**BLOC DE TEXTE:**
* * * * * * * * *
#Team Preud’homme

Rien pendant huit saisons, puis deux exploits en une semaine : le Club Bruges continue sa spirale positive. Les joueurs ont faim : le 14e titre de champion doit être la cerise sur le gâteau.

C’était il y a une dizaine de jours, alors que j’étais en route pour une interview avec Vincent Mannaert. L’autoradio diffusait les actualités et, alors que je m’engageais sur le Ring de Bruxelles, évoqua un fait curieux à propos du championnat… danois dont le FC Midtjylland est le leader autoritaire : après 22 journées, il compte déjà 11 points d’avance sur le deuxième, le FC Copenhague, et 18 (!) sur le troisième. Le club doit, paraît-il, cette domination à une approche révolutionnaire, basée sur les statistiques et des données mathématiques recueillies à propos de joueurs sous-estimés. Le fruit d’une réflexion d’un économiste américain.

A Liège, ils ont un président qui agit aussi de cette manière. Il était près de 20 heures lorsque Mannaert rassembla ses papiers sur son bureau après l’interview. Il avait également entendu parler de cette histoire. Jim Larsen, qui a joué un moment à Bruges mais n’a pas réussi à percer en raison d’une blessure chronique au genou, évolue actuellement au FC Midtjylland. Et Brian Priske, qui a remporté la Coupe avec Bruges en 2007, y est entraîneur adjoint.  » Philippe Clement lui téléphone encore régulièrement « , précise Mannaert.
* * * * * * * * *
**SECTION DES DONNÉES:**
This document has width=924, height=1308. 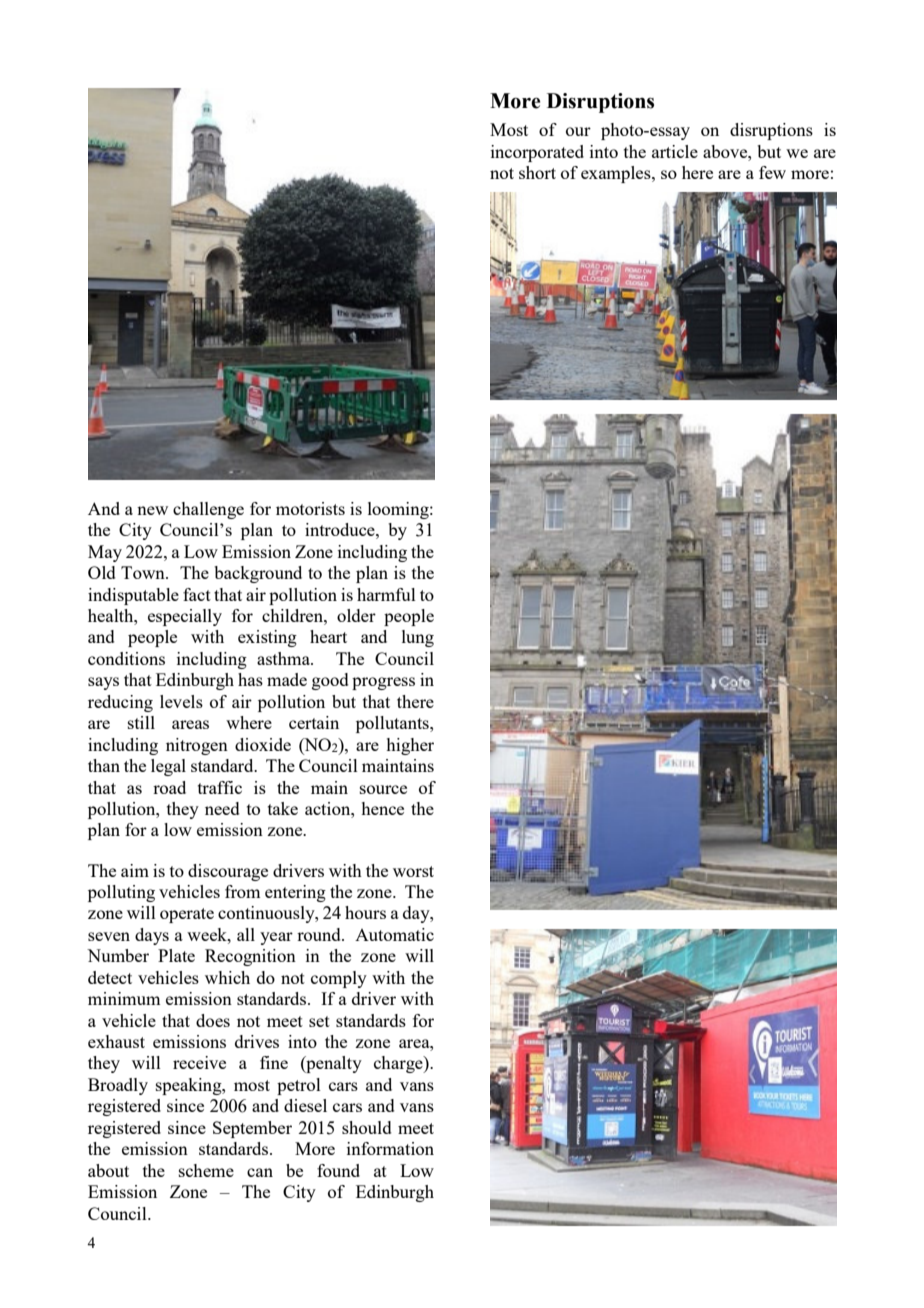 What do you see at coordinates (617, 174) in the document?
I see `examples` at bounding box center [617, 174].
* * * * * * * * *
**TRAVAIL À FAIRE:**
**1)** Condensez le paragraphe du texte sur le Club Bruges qui commence par « C’était il y a une dizaine de jours », sans perdre ses faits principaux.
**2)** Poursuivez le texte sur le Club Bruges après sa dernière phrase.

**RÉPONSES RÉDIGÉES:**
**1)** Il y a une dizaine de jours, en route sur le Ring de Bruxelles pour une interview avec Vincent Mannaert, j’ai entendu à la radio un fait curieux sur le championnat danois. Après 22 journées, le FC Midtjylland le domine avec 11 points d’avance sur le deuxième, le FC Copenhague, et 18 sur le troisième. Cette domination viendrait d’une approche révolutionnaire conçue par un économiste américain. Elle repose sur des statistiques et des données mathématiques recueillies sur des joueurs sous-estimés.

**2)**
Dimanche soir, j’ai resongé à cette approche danoise lorsque, pour la deuxième fois en quatre jours, les pièces du puzzle imaginé par Bart Verhaeghe se sont parfaitement emboîtées. D’abord à Istanbul, face à Besiktas, puis à Bruxelles, dans le temps additionnel de la finale de la Coupe de Belgique. J’ai resongé à cette après-midi ensoleillée mais froide de janvier 2011, lorsque Verhaeghe a transformé le Club Bruges d’asbl en SA.

Lorsqu’il a présenté son approche scientifique, son système de performance individuel couplé à un scouting plus pointu, à une analyse plus profonde, à un encadrement plus large, à des entraîneurs spécifiques par secteur de jeu et à un travail plus professionnel. Sans renier le passé, la nostalgie des succès d’autrefois. Rune Lange, aujourd’hui scout pour la Scandinavie, était le buteur de la période TrondSollied, la dernière grande époque du Club. Henk Houwaart était le meneur des joutes européennes mythiques.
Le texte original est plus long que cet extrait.